By Rachel Meghan
Starring Fenn Leon, Chris Hardy and Matthew Murray
Written and directed by Jamie Murray
376 Films
Behold, a film that shows you the darkest depths of the animal kingdom, while forcing you to confront the truth of human nature. Are we any different? Or better? This is the question that ANIMUS asks from its opening scene, in which a violent psychopath unceremoniously (and seemingly randomly) kills and cannibalizes another man in a car park. Why did he do this? Well, he’s an animal, after all. All humans are; we’re just lucky to have evolved as much as we have. How nihilistic, how depraved.

ANIMUS is the story of a fifteen-minute psych evaluation. A psychologist (Chris Hardy) examiness said psychopath (Fenn Leon) to see if he is fit to return to society. Spoiler alert, he definitely isn’t, and makes no argument against that case. One by one, Subject A-652 details the deadly habits of various animals, revealing the horror of nature in a strangely informative, documentary-like manner. The lead performances are solid, and their doctor-patient chemistry is on point and expected for this genre.
The orchestral score and sterile art direction give Animus a clinical look that’s utterly seamless and reminiscent of other psychopath-centric films such as A Clockwork Orange and Funny Games.

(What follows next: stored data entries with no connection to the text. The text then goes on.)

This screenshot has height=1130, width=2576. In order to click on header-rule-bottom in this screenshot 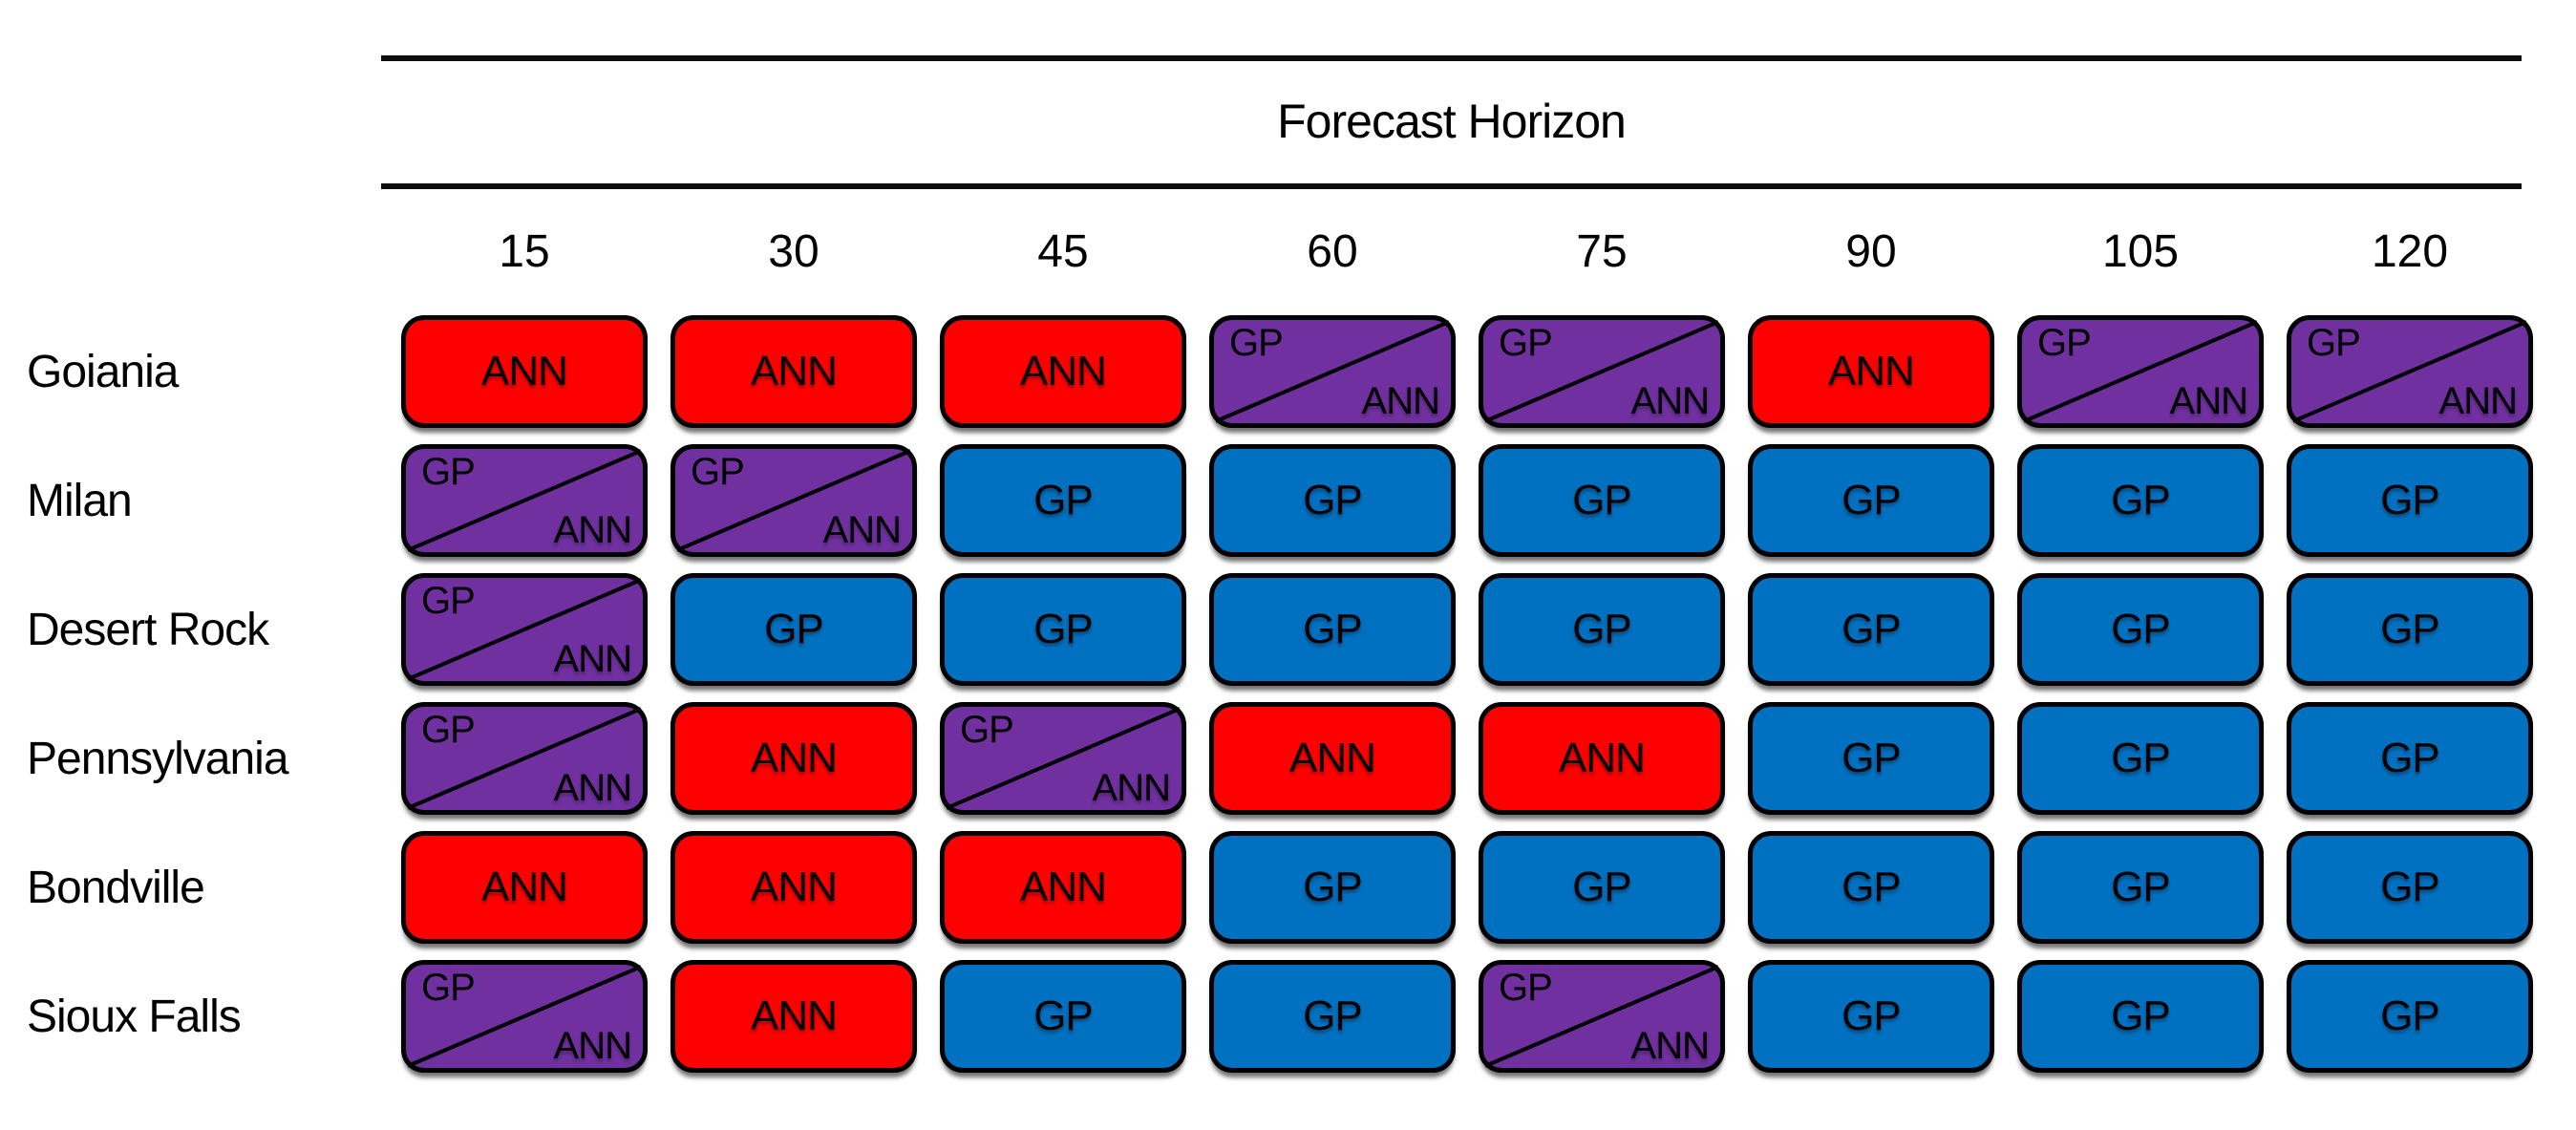, I will do `click(1452, 186)`.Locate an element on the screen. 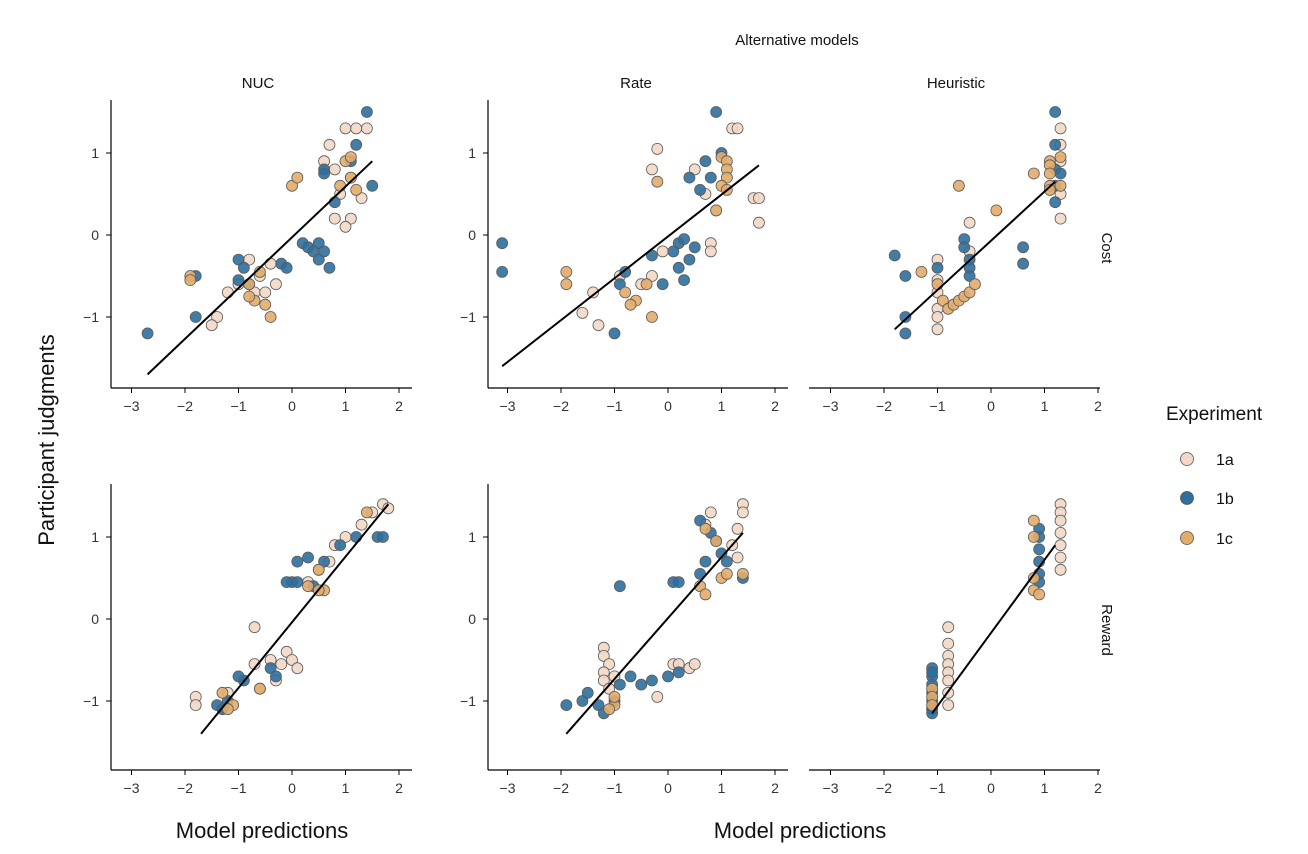 Image resolution: width=1308 pixels, height=854 pixels. col-title-nuc: NUC is located at coordinates (258, 84).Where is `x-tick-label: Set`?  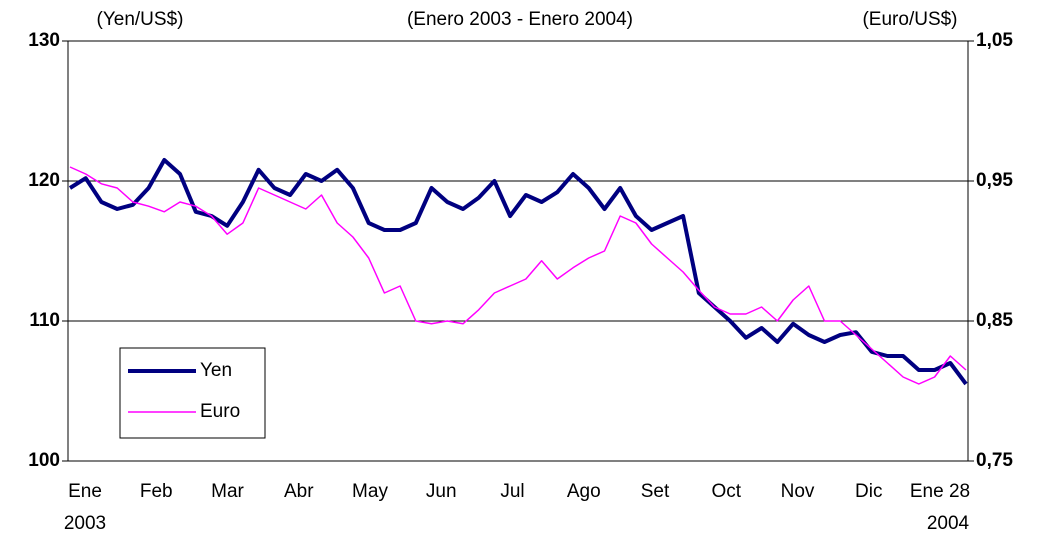 x-tick-label: Set is located at coordinates (656, 492). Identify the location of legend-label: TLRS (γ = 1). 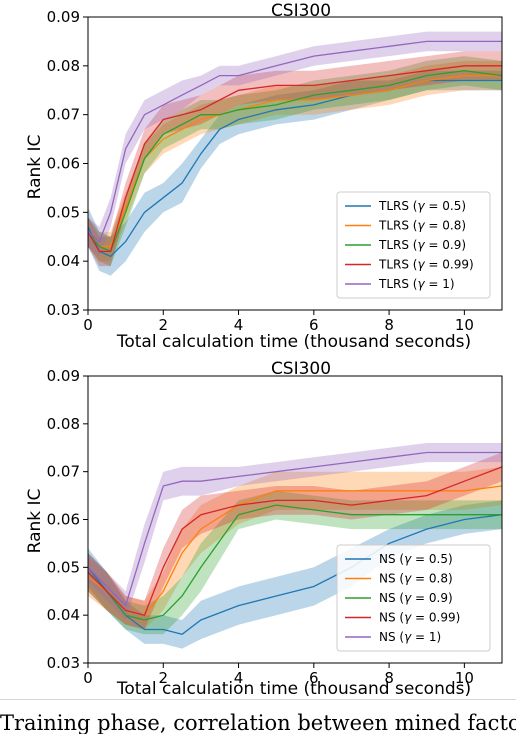
(416, 284).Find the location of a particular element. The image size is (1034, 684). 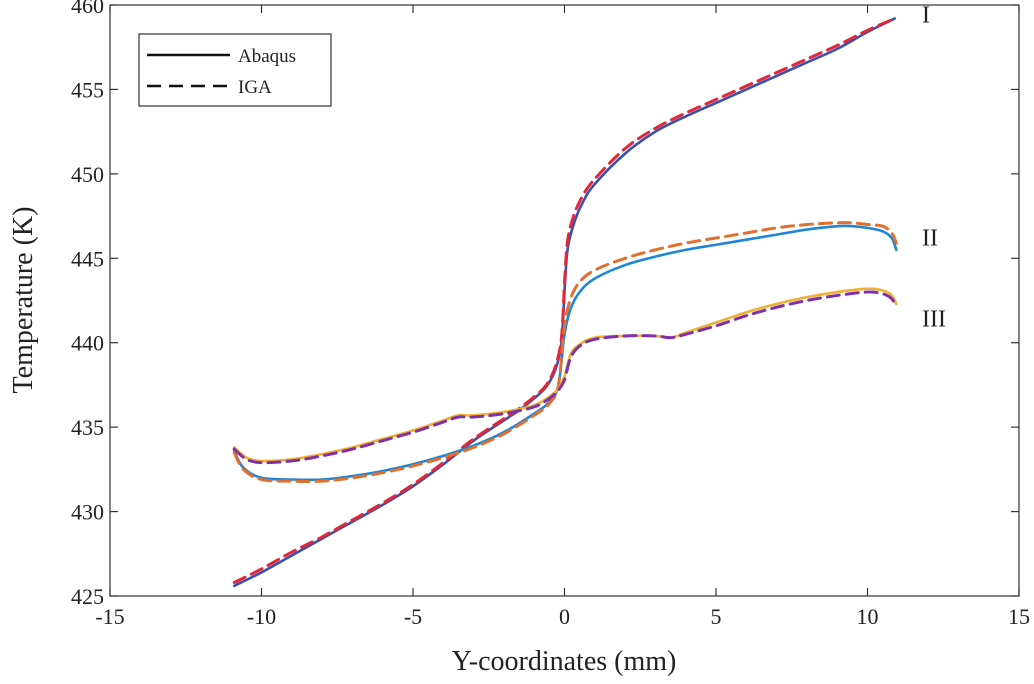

The script is tight, with a lot of witty lines about humans being as inherently violent as animals. “Surely we’re past that?” Psych 2B asks of his patient, who is later exposed for the beast he is. Human nature can be pretty gnarly in and of itself, and the movie argues that none of us are particularly immune to it.
My only qualm with this movie was the use of AI. Anytime it is used in art, it cheapens the experience. For a movie about the naturalistic tendencies of human nature, it seems antithetical to feature anything LLM-generated. Aside from that, the short is a clean execution of a relatively simple concept. Maybe we can learn a thing or two from the animals. They were here first, after all.